_ZAPISANE WIERSZE_
---
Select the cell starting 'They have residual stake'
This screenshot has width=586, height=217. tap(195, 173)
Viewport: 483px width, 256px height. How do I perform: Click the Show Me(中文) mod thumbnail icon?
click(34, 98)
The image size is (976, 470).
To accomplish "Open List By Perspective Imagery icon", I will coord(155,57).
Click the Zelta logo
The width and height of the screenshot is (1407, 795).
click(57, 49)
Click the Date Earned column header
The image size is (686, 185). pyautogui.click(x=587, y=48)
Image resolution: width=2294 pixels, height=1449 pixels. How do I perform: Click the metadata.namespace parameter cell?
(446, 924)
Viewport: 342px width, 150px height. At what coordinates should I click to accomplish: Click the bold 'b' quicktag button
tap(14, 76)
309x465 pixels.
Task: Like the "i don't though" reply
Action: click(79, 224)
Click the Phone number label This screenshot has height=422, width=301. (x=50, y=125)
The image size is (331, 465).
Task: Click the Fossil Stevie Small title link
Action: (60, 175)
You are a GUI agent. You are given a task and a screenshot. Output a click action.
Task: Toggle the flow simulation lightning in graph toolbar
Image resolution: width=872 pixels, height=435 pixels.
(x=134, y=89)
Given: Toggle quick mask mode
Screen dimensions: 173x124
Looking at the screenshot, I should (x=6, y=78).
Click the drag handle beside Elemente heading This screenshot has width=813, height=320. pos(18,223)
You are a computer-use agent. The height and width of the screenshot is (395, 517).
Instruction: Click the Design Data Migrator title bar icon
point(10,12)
---
_OPIS ZADANIA_
Zacytuj słowo w słowo wszystkie powyższe wiersze.

_ODPOWIEDŹ DO ZADANIA_
Select the cell starting 'They have residual stake'
This screenshot has width=586, height=217. tap(195, 173)
Viewport: 483px width, 256px height. How do I perform: Click the Show Me(中文) mod thumbnail icon?
click(34, 98)
The image size is (976, 470).
To accomplish "Open List By Perspective Imagery icon", I will coord(155,57).
Click the Zelta logo
The width and height of the screenshot is (1407, 795).
click(57, 49)
Click the Date Earned column header
The image size is (686, 185). pyautogui.click(x=587, y=48)
Image resolution: width=2294 pixels, height=1449 pixels. How do I perform: Click the metadata.namespace parameter cell?
(446, 924)
Viewport: 342px width, 150px height. At what coordinates should I click to accomplish: Click the bold 'b' quicktag button
tap(14, 76)
309x465 pixels.
Task: Like the "i don't though" reply
Action: click(79, 224)
Click the Phone number label This screenshot has height=422, width=301. (x=50, y=125)
The image size is (331, 465).
Task: Click the Fossil Stevie Small title link
Action: (60, 175)
You are a GUI agent. You are given a task and a screenshot. Output a click action.
Task: Toggle the flow simulation lightning in graph toolbar
Image resolution: width=872 pixels, height=435 pixels.
(x=134, y=89)
Given: Toggle quick mask mode
Screen dimensions: 173x124
Looking at the screenshot, I should (x=6, y=78).
Click the drag handle beside Elemente heading This screenshot has width=813, height=320. pos(18,223)
You are a computer-use agent. The height and width of the screenshot is (395, 517).
Instruction: Click the Design Data Migrator title bar icon
point(10,12)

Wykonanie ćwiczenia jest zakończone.